The nora project
I came to the nora project via a mention of it on the Text Analytics mailing list. The goal of the project is to support Humanities scholars in the interpretation of literary works. I had a look at the demo video which shows the use of the noraVis prototype data mining and visualization software.
The demo video can be viewed here .
The demo takes a sample of 300 Emily Dickinson's letters and attempts to locate all the letters from the sample which contain erotic language. The software requires the user to manually rate a small sample set on a scale of 1 to 5, 5 being most erotic or "hot", and 1 being least erotic or "not hot". In this demo, the sample consisted of 40 in total, 20 of which were manually tagged as "hot", and 20 which were tagged as "not hot". This manually tagged set serves as the "training set" used by the classification algorithm driving the data mining process. This form of manual tagging by a user is also called "supervised learning" because the training process is supervised manually by the user. Some classification algorithms need no manual training, these are called "unsupervised". Once the 40 letters in the training set have been defined, the classification algorithm can go to work, and once done, it provides statistical probabilities for each of the 300 letters as to their level of erotic language on the same 1 to 5 scale.

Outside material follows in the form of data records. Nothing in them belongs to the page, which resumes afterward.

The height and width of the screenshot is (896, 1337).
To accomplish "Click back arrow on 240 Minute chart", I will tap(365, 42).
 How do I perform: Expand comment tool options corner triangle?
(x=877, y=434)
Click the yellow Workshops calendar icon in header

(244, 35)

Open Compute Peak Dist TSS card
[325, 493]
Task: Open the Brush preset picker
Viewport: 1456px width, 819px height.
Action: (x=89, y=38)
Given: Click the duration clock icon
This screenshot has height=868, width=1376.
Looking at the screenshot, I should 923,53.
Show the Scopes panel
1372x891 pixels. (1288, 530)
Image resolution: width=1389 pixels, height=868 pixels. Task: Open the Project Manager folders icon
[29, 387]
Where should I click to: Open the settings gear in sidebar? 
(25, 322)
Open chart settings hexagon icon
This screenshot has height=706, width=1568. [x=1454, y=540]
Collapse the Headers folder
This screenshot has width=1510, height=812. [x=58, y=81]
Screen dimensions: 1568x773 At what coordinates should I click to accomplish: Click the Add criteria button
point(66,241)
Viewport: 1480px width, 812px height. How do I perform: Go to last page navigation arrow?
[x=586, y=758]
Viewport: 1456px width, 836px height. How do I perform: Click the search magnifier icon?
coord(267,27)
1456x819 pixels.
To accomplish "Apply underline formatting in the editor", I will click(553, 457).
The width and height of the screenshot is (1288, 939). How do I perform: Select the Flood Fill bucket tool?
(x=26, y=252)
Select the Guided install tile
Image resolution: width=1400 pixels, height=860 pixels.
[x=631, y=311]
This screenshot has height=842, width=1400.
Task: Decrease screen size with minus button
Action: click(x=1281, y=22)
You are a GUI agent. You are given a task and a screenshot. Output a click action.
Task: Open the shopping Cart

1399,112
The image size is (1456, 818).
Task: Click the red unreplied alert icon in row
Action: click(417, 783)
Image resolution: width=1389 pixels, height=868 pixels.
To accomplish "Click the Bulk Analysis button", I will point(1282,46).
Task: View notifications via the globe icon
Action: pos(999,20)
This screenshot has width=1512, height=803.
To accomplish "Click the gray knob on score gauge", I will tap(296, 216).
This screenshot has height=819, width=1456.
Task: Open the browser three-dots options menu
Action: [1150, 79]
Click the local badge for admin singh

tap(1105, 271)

Classification tools like this are nothing new, but what is new and particularily intersting is the way in which the noraVis application displays the data and the layout of the user interface components. It provides the user with a coordinated display of a word index with relevancy indicators, document titles, document predictions, document ratings and the full text. Clicking on one of the data sets affects the display of the information in the others allowing for a novel way to read, rate and anayze a set of documents.
If the document contains meta data (in the demo, some meta data included date of composition, word count per document, recipient name etc.), these meta data values can be used in a scatter plot graph to view correlations between these data values and the letters.
One can play with the different variables to see for example if Dickinson's earlier letters were "more erotic" by correlating the classified letters with the date of composition.
This is a very useful tool, and very well thought out.